EXCERPTED RECORDS:
----------------------------------------

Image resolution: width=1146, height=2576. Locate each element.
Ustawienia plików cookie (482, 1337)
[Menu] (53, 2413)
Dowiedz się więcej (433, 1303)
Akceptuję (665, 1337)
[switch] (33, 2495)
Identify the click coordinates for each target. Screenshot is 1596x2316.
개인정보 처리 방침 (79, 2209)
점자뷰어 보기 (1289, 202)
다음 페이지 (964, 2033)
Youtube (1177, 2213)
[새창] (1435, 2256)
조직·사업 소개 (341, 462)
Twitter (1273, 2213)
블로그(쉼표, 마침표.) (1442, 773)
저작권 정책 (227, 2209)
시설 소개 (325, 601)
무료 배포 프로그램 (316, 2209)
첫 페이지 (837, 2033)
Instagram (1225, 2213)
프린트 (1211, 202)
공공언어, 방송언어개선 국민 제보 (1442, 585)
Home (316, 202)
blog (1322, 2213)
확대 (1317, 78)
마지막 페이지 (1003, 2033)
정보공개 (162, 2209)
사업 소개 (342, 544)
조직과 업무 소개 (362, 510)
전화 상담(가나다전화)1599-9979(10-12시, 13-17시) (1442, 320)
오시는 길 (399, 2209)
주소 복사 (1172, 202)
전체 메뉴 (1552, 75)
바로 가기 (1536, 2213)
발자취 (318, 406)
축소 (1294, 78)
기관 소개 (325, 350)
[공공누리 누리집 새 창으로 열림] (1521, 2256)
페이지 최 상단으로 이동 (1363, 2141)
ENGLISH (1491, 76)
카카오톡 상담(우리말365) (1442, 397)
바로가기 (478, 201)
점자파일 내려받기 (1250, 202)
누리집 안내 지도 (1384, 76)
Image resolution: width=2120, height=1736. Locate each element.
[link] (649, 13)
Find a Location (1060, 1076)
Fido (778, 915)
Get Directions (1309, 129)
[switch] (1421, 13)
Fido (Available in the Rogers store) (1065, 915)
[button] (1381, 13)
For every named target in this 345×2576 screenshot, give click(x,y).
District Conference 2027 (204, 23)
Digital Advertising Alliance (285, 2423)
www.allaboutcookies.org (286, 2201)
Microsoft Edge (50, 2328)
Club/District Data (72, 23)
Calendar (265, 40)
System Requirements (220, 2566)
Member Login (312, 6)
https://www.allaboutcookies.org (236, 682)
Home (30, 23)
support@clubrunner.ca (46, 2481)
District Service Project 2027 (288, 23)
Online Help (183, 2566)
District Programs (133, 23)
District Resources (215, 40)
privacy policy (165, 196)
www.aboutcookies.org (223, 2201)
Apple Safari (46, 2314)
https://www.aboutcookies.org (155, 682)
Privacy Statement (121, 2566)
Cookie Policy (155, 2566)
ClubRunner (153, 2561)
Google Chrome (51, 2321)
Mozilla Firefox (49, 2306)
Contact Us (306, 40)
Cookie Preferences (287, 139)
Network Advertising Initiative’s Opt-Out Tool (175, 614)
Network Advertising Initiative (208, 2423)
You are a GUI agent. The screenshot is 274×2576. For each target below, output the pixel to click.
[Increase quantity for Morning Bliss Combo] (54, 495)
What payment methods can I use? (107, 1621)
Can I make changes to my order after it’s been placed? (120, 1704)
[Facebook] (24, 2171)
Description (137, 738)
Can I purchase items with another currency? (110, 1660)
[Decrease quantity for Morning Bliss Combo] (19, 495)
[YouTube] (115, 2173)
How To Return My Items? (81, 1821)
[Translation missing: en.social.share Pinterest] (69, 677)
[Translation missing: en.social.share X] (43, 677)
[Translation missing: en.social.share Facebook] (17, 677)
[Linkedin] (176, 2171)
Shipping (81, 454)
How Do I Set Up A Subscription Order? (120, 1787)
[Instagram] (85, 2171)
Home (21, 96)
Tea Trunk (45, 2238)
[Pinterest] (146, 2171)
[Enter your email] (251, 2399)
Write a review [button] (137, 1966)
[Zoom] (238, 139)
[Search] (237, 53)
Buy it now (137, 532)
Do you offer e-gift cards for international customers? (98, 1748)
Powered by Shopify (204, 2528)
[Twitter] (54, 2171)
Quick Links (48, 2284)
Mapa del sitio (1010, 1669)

----------------------------------------

PROBLEM:
All that is wanted is an exact copy of the lines above from the one with "Home (30, 23)" through the one with "Shipping (81, 454)", with both ends included.

EXERCISE OUTPUT:
Home (30, 23)
support@clubrunner.ca (46, 2481)
District Service Project 2027 (288, 23)
Online Help (183, 2566)
District Programs (133, 23)
District Resources (215, 40)
privacy policy (165, 196)
www.aboutcookies.org (223, 2201)
Apple Safari (46, 2314)
https://www.aboutcookies.org (155, 682)
Privacy Statement (121, 2566)
Cookie Policy (155, 2566)
ClubRunner (153, 2561)
Google Chrome (51, 2321)
Mozilla Firefox (49, 2306)
Contact Us (306, 40)
Cookie Preferences (287, 139)
Network Advertising Initiative’s Opt-Out Tool (175, 614)
Network Advertising Initiative (208, 2423)
You are a GUI agent. The screenshot is 274×2576. For each target below, output the pixel to click.
[Increase quantity for Morning Bliss Combo] (54, 495)
What payment methods can I use? (107, 1621)
Can I make changes to my order after it’s been placed? (120, 1704)
[Facebook] (24, 2171)
Description (137, 738)
Can I purchase items with another currency? (110, 1660)
[Decrease quantity for Morning Bliss Combo] (19, 495)
[YouTube] (115, 2173)
How To Return My Items? (81, 1821)
[Translation missing: en.social.share Pinterest] (69, 677)
[Translation missing: en.social.share X] (43, 677)
[Translation missing: en.social.share Facebook] (17, 677)
[Linkedin] (176, 2171)
Shipping (81, 454)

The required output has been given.